Brief: How many lines in the rows below contain the string "button"? Reply with the number alone.
— Start of Data excerpts —
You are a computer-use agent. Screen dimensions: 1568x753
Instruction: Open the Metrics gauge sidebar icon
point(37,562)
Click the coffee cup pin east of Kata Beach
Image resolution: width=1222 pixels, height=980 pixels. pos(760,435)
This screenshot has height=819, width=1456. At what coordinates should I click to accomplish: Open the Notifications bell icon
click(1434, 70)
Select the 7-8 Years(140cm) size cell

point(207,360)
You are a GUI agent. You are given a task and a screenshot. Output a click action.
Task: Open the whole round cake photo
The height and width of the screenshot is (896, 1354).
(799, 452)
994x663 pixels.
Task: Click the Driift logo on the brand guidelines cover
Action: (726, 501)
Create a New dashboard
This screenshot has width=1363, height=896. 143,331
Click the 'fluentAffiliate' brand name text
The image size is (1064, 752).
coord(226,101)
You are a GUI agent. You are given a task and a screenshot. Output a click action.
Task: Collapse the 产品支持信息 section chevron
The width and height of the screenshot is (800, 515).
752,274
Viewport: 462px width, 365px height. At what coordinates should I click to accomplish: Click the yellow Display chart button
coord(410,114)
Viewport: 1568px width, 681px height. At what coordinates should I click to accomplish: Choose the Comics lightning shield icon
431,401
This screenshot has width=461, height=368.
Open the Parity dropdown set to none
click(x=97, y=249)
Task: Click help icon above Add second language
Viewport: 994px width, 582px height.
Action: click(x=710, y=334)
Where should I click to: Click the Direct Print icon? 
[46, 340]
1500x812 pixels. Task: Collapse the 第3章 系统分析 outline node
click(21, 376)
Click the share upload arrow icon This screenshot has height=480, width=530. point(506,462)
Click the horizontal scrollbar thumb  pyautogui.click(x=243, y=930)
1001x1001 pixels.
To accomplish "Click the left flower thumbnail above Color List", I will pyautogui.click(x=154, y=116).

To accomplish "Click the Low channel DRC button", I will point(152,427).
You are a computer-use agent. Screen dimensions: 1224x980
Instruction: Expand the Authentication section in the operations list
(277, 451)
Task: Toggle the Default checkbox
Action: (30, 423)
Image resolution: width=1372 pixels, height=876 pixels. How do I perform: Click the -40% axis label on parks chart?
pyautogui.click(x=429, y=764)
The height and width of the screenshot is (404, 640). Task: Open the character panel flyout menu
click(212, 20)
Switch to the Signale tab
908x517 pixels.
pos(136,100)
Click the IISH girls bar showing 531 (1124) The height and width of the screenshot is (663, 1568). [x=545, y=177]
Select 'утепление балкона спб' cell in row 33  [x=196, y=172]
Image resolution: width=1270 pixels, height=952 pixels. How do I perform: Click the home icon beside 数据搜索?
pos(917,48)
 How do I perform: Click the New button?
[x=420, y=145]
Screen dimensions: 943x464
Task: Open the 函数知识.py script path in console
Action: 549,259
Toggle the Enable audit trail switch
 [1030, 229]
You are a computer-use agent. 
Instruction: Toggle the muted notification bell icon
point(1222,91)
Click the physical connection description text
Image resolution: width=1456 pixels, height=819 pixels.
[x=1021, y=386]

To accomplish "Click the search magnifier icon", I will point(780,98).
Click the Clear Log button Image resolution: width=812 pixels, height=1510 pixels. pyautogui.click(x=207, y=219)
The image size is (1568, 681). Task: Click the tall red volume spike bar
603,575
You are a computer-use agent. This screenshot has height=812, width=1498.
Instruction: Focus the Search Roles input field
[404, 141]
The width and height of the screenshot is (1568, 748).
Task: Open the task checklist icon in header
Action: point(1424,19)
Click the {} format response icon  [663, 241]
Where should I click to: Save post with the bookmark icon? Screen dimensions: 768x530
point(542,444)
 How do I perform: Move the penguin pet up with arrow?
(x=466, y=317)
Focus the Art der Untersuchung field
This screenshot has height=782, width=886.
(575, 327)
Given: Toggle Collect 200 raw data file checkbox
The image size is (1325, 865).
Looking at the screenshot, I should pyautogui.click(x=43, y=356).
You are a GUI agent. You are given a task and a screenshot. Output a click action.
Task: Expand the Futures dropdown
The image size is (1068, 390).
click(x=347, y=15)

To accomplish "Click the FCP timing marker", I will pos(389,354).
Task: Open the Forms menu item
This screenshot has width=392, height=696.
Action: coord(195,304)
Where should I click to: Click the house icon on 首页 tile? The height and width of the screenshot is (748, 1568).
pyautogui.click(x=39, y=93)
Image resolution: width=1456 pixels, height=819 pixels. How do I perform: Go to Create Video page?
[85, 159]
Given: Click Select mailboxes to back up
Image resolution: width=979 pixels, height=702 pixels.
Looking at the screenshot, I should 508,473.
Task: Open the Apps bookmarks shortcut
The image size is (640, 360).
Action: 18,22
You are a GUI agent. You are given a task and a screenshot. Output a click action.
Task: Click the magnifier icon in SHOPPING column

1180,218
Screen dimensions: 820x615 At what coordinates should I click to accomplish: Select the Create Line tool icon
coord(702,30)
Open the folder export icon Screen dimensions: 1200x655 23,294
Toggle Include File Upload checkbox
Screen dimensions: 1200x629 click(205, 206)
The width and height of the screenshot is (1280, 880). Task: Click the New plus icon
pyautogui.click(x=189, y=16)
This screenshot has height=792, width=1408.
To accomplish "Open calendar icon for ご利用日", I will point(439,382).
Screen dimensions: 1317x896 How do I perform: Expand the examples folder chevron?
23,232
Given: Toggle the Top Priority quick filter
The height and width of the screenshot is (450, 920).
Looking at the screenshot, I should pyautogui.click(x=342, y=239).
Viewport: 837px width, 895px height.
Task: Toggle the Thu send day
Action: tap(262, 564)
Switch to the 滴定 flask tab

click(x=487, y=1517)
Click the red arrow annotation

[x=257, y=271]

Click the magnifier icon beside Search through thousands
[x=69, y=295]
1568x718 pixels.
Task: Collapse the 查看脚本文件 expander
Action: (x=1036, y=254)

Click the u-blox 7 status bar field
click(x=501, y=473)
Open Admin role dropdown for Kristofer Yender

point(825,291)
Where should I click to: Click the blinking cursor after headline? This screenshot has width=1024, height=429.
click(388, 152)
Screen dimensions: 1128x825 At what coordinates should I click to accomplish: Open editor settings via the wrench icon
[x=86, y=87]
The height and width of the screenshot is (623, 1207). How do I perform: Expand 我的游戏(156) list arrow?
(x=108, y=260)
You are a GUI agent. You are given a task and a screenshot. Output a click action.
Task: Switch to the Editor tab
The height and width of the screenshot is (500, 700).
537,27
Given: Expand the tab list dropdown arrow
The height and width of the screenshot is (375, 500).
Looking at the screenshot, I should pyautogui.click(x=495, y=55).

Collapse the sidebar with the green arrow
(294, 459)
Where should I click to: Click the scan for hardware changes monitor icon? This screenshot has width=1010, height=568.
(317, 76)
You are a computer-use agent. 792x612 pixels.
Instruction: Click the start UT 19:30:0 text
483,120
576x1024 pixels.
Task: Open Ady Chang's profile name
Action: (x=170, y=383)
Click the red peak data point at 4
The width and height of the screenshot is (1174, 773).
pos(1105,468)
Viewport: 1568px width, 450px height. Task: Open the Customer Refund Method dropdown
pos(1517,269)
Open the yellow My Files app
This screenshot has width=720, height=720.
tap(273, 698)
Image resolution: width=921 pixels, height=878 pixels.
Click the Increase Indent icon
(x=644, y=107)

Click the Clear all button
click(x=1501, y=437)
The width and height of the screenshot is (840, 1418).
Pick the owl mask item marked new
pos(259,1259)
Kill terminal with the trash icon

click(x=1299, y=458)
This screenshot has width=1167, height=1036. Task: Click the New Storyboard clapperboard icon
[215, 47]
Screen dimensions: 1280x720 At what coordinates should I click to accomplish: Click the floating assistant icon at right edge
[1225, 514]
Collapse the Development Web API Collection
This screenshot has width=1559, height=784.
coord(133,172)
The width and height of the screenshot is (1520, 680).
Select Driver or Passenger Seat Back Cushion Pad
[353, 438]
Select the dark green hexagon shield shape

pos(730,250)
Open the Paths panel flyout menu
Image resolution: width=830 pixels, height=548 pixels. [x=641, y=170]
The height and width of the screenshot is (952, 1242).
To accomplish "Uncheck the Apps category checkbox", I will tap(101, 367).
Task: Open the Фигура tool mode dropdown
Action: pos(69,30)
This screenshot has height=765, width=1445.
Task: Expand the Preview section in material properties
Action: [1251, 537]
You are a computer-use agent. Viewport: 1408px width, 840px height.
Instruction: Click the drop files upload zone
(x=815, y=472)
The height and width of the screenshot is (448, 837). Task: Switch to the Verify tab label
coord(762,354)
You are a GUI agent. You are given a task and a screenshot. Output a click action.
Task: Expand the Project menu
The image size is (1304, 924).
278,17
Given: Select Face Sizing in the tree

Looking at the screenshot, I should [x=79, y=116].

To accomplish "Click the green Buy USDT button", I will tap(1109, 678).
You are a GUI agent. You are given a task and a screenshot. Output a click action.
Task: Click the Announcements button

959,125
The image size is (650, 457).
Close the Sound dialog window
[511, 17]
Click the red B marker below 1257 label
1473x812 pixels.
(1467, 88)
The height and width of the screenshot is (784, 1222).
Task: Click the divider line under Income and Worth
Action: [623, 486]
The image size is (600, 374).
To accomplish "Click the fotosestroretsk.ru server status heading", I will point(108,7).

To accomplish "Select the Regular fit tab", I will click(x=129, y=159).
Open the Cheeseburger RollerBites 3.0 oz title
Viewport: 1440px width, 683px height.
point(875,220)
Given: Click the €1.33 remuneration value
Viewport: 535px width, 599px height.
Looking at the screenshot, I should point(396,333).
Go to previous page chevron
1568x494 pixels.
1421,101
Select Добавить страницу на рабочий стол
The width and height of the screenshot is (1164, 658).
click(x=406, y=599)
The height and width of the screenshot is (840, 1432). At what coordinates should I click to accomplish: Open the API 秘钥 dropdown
— End of Data excerpts —
Final answer: 7